(MATERIAL FOR THE TASK)
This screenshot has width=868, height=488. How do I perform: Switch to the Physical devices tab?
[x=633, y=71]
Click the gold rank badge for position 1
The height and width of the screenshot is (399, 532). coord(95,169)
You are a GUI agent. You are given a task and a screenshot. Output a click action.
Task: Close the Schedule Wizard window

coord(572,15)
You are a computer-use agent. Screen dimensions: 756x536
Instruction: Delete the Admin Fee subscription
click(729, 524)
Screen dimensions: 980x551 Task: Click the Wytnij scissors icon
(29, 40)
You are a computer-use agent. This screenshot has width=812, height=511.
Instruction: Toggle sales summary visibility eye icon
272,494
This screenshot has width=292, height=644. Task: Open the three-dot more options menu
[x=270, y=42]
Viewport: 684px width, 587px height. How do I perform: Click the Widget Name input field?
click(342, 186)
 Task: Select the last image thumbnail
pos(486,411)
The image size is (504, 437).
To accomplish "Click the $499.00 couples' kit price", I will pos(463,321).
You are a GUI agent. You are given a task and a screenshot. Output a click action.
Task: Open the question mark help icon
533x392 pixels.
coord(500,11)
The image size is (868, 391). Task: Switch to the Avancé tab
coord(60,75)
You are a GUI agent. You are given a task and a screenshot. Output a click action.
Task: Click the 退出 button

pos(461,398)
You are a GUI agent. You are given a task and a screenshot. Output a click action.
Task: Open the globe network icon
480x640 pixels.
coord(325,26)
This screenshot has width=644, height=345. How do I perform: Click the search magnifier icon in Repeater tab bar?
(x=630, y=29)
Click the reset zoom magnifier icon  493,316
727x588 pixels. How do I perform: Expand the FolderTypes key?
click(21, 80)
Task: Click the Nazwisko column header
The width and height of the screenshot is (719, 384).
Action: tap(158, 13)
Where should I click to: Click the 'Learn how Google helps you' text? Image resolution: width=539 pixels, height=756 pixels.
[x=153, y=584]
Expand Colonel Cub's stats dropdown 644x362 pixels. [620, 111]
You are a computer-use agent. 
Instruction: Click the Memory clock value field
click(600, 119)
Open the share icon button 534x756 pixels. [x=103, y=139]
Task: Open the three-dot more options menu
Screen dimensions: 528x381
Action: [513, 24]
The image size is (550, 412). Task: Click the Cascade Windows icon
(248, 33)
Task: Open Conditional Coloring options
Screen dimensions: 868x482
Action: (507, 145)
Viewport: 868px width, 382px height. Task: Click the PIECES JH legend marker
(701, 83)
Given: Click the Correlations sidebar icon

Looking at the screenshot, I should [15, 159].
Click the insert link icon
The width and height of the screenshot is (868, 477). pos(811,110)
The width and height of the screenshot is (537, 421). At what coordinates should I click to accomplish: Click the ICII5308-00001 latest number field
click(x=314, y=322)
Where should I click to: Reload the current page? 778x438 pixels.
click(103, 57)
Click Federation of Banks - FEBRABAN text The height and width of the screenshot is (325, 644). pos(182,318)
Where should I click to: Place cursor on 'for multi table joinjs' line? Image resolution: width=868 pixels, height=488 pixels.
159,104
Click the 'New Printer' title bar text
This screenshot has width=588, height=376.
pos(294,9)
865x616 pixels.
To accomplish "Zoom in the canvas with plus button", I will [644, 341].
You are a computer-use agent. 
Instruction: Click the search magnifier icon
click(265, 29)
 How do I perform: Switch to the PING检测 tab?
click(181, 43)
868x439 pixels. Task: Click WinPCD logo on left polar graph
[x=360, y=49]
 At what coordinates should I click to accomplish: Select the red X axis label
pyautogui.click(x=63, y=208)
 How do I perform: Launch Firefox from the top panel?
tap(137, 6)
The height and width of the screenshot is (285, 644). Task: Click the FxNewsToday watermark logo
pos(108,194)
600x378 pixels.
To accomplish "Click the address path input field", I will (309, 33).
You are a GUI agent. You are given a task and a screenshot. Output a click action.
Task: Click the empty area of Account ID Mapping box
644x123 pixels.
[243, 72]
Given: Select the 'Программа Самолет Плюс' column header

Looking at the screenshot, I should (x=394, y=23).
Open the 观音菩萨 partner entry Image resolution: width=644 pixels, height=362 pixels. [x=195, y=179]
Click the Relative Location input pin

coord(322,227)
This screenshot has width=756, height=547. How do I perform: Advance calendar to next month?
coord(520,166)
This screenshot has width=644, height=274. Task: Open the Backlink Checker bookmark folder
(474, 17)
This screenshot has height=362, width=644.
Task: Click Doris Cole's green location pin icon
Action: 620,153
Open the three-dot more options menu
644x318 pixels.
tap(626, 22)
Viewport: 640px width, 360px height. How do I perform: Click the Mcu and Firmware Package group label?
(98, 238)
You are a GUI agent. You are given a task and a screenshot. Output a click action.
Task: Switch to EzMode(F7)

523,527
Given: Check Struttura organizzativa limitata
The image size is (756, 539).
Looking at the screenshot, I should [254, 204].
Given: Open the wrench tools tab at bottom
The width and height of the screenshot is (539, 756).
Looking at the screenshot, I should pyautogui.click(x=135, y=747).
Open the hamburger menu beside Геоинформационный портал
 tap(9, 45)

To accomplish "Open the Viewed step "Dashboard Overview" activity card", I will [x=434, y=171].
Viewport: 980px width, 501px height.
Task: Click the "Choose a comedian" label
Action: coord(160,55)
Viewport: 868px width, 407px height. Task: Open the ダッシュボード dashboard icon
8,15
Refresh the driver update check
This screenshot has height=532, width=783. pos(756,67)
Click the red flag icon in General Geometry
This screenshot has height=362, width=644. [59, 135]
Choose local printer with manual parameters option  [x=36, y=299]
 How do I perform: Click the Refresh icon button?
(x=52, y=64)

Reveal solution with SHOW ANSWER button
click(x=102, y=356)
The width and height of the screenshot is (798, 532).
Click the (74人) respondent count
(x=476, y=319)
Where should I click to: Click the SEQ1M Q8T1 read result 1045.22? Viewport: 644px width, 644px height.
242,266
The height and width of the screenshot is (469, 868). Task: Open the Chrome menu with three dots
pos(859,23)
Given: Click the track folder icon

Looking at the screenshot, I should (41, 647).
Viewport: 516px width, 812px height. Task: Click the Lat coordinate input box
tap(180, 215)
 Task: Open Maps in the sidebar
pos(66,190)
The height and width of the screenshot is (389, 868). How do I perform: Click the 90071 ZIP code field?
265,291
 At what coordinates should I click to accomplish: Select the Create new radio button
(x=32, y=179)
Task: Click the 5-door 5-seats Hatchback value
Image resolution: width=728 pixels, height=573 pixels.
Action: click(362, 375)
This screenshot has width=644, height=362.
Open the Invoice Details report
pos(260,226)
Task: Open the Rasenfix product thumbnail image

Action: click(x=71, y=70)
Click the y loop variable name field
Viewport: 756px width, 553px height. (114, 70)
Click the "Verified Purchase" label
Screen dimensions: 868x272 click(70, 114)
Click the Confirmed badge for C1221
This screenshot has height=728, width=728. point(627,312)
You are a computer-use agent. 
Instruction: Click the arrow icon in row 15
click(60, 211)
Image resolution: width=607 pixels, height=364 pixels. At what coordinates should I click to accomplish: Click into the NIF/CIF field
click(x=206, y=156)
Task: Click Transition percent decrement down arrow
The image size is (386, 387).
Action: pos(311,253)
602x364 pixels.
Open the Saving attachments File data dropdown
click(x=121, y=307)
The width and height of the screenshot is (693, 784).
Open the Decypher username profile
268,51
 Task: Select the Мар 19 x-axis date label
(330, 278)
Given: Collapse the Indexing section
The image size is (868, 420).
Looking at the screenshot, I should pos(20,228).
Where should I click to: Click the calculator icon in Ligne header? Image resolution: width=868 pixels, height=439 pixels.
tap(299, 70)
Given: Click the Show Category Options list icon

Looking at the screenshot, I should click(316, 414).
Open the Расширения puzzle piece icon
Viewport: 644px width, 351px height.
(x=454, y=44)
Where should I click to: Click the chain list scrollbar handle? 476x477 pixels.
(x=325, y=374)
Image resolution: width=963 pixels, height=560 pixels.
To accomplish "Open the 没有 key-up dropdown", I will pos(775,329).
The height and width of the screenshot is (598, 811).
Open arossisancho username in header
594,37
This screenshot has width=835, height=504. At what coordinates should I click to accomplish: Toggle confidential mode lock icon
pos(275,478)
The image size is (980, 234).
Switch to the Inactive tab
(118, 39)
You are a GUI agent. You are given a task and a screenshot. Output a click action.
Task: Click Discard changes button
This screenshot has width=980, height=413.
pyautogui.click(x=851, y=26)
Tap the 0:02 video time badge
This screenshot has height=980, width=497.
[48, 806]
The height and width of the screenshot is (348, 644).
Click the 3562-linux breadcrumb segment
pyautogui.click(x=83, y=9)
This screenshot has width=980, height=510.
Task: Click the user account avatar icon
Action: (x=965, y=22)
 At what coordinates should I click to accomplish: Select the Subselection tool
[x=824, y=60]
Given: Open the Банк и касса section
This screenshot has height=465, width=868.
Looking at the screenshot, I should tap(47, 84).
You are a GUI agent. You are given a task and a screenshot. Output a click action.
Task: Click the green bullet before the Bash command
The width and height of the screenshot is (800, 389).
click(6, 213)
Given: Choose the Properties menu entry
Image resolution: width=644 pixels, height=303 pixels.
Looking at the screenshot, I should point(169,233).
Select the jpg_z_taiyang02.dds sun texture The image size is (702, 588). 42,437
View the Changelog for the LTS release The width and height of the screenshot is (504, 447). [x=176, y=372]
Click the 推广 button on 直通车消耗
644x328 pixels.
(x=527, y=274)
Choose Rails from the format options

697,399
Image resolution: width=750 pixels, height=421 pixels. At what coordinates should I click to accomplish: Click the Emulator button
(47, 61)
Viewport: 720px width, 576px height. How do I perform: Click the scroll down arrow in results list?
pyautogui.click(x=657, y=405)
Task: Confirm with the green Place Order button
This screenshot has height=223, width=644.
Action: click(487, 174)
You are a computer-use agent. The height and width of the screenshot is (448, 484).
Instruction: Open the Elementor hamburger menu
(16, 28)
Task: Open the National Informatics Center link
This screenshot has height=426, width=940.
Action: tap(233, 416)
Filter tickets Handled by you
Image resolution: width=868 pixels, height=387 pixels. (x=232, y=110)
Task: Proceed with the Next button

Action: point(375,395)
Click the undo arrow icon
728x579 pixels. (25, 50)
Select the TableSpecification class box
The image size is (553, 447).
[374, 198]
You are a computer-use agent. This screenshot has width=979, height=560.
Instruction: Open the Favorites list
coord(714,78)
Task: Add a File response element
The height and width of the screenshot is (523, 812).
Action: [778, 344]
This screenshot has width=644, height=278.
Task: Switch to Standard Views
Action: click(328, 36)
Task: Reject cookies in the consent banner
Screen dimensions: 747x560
(End MATERIAL FOR THE TASK)
The job here is to find each line above with the word "section" and copy it.

__EXPECTED ANSWER__.
Given: Collapse the Indexing section
Given: Open the Банк и касса section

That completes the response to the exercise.